• Task instructions:
The output is the lines below from the one with "Identify the click" through the one with "Avoir un cœur (375, 441)", both included, printed exactly and with no other line.

━━ Material to process ━━

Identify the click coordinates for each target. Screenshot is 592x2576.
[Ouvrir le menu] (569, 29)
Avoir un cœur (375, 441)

━━━
━━ Material to process ━━

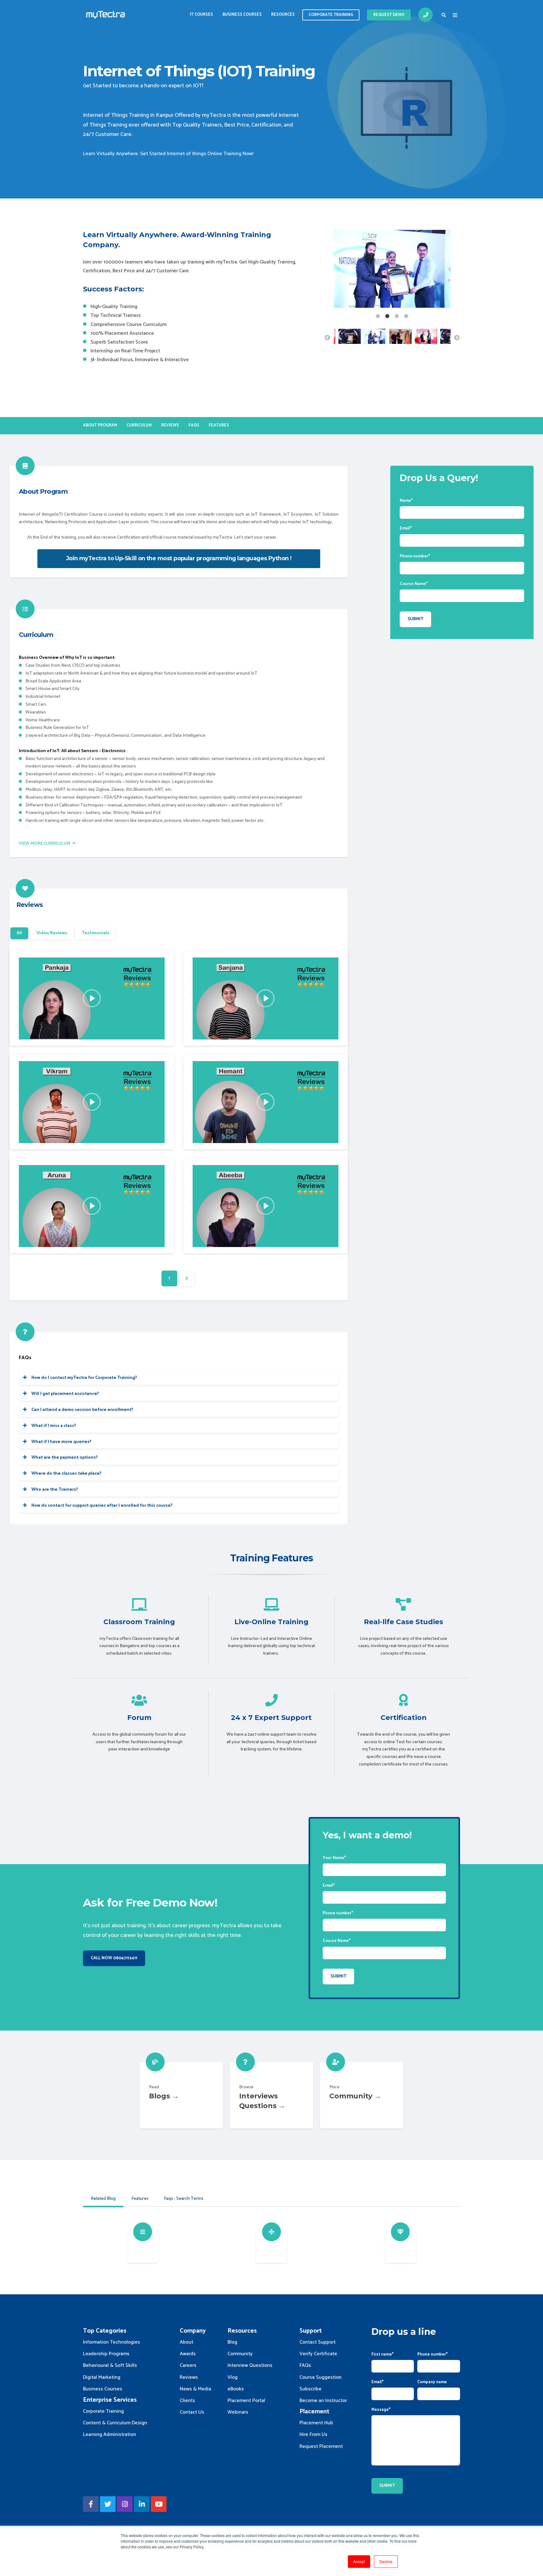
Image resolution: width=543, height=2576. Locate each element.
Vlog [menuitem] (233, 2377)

━━━

• Exercise response:
Identify the click coordinates for each target. Screenshot is 592x2576.
[Ouvrir le menu] (569, 29)
Avoir un cœur (375, 441)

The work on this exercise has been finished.